# [Angezeigter Text]
══════════════════════════════

SGLT2-Hemmung induziert Senolyse |
Theo Dingermann |
05.06.2024 10:30 Uhr |
Durch die Behandlung mit Canagliflozin zeigten Mäuse signifikante Änderungen in ihrem Fettgewebe. Dort verringerte sich das Entzündungsgeschehen und das Ausmaß an oxidativem Stress. In-vivo-Fluoreszenzstudien ließen erkennen, dass sich durch eine Intervention mit Canagliflozin zudem die SA-β-gal-Aktivität reduzieren ließ und seneszente Zellen eliminiert wurden.
Auf Basis metabolomischer Analyse ließen sich erste Einblicke in die molekularen Mechanismen erhalten, die der senolytischen Aktivität von Canagliflozin zugrunde liegen. Dabei zeigte sich, dass die SGLT2-Hemmung einen signifikanten Anstieg des Plasmaspiegels von 5-Aminoimidazol-4-Carboxamid-1-β-D-Ribofuranosid (AICAR) induzierte. Von diesem Metaboliten ist bekannt, dass er die Adenosinmonophosphat-aktivierte Proteinkinase (AMPK) aktiviert.

══════════════════════════════

# [Übung]
Zitieren Sie aus dem Text zur SGLT2-Hemmung wörtlich die Passage von „Auf Basis metabolomischer“ bis „Proteinkinase (AMPK) aktiviert.“.

# [Erfasste Daten]
══════════════════════════════

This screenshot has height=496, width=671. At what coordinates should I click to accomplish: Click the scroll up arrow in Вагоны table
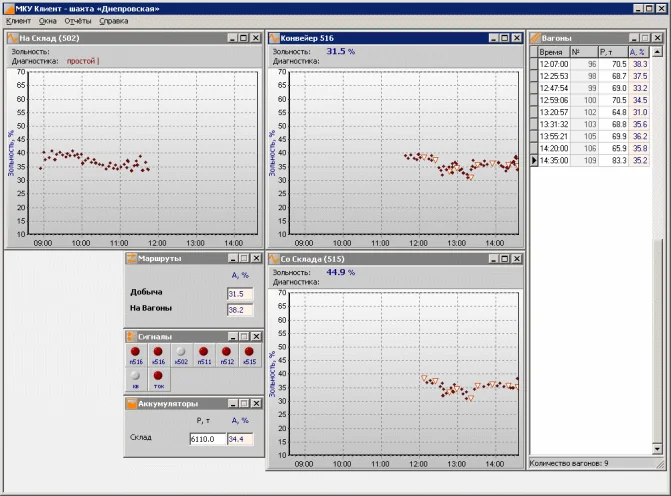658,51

══════════════════════════════

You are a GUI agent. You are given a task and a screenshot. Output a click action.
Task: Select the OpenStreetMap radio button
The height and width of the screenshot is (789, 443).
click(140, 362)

══════════════════════════════

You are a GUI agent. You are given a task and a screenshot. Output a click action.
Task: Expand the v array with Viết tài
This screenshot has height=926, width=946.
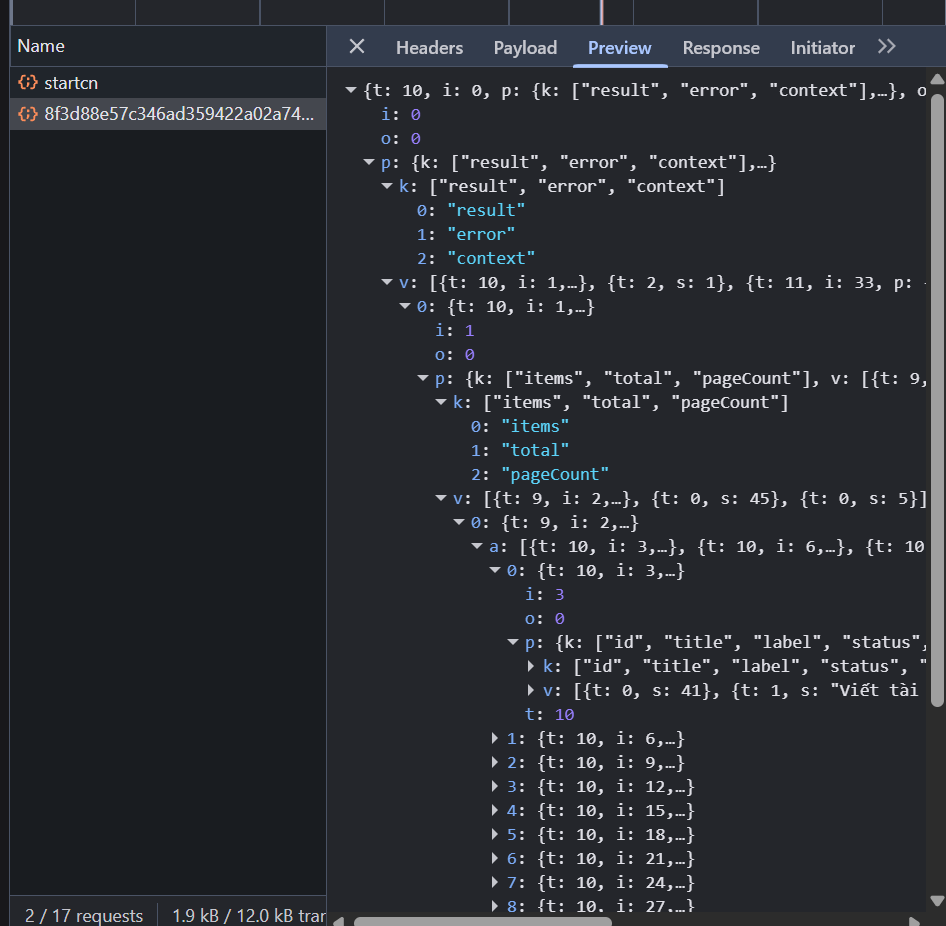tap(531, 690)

══════════════════════════════

# [Lösung der Übung]
Auf Basis metabolomischer Analyse ließen sich erste Einblicke in die molekularen Mechanismen erhalten, die der senolytischen Aktivität von Canagliflozin zugrunde liegen. Dabei zeigte sich, dass die SGLT2-Hemmung einen signifikanten Anstieg des Plasmaspiegels von 5-Aminoimidazol-4-Carboxamid-1-β-D-Ribofuranosid (AICAR) induzierte. Von diesem Metaboliten ist bekannt, dass er die Adenosinmonophosphat-aktivierte Proteinkinase (AMPK) aktiviert.